Memento Mori Free Verse

Sappington Cemetery

Old Cemetery

That day we ditched our duties at the music contest,
And drove to the old cemetery out by Arrow Rock,
The one with the mossy tombs above the ground,
Like down in New Orleans.
And it was even better because it was like we were playing hooky,
Only there were no classes,
Just that we’d volunteered to welcome the kids from other schools,
And help them find their rooms.
It was expected that we’d show up and do our civic duty,
But we figured they’d never notice we were missing.
We heard the call of other tunes,
And we had other demands that day to serve.
It was coming down one of those warm spring rains,
The air and everything was wet and willing,
It was the middle of the day but no one would be driving by,
And, even if they had, the old Ford’s windows were so fogged up
That no one could ever see what was going on inside.
In school, we’d learned how the doctor buried there
In the grandest tomb of all had made his fortune and his fame
selling quinine to cure malaria,
Made it possible for pioneers to settle in the boggy bottomlands,
And for America to finish where the French had failed
at digging the Panama Canal,
Opening up a passage that had never before been penetrated.
(In another class, we’d hear it wouldn’t be the last time
We would have to bail out the hapless Frenchmen.)
And though the aging tombs beckoned us to come and learn,
And contemplate the weakness of our flesh,
We’d have to take our teachers’ word for it.
That day we never got out of the car …
++++++it was raining so hard …
And we had other geography to explore,
And history of our own to write.


Notes:  Growing up in my Missouri hometown, I heard stories like this actually happened. This one may or may not be partly true.  Names have been redacted to protect the guilty.

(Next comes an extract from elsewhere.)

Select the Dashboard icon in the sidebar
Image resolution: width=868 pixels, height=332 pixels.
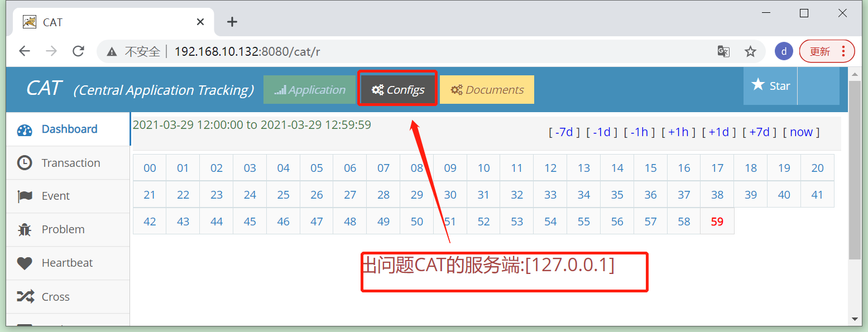(25, 129)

The medieval Christian tradition had an ascetic practice called memento mori, meaning, “Remember that you will die.” The monk might keep some object, such as a skull, to remind him that life is transient, and that death is inevitable. The idea was to focus the soul on things that really mattered.

I’m not sure, but some of the poems I write might serve as my own personal memento mori.

Autumn Sonnet

Autumn scene

FALLING LEAVES LIKE LOVERS

The leaves, the leaves are gone except the oak,
Which cling to trees and rattle needlessly.
The others flame and fall for all to see.
They streak and sizzle, leaving only smoke.
But oak leaves hang as by some unseen yoke,
All browned and curled awaiting sympathy,
Or sap to course and lend vitality —
The leaves cannot perceive the sorry joke.
For spring will end the lie and they will drop,
To drift and rot and turn in time to dust.
As sure as buds will burst to make a crop
Of new, the old will flutter down — they must.
The falling leaves like lovers never stop.
It’s hardly gentle, but ’tis just, ’tis just.


NOTES: It was a mild and beautiful and extended autumn here in the Pacific Northwest, but the rains and winds have returned, knocking most of the remaining leaves off the trees over the Thanksgiving weekend.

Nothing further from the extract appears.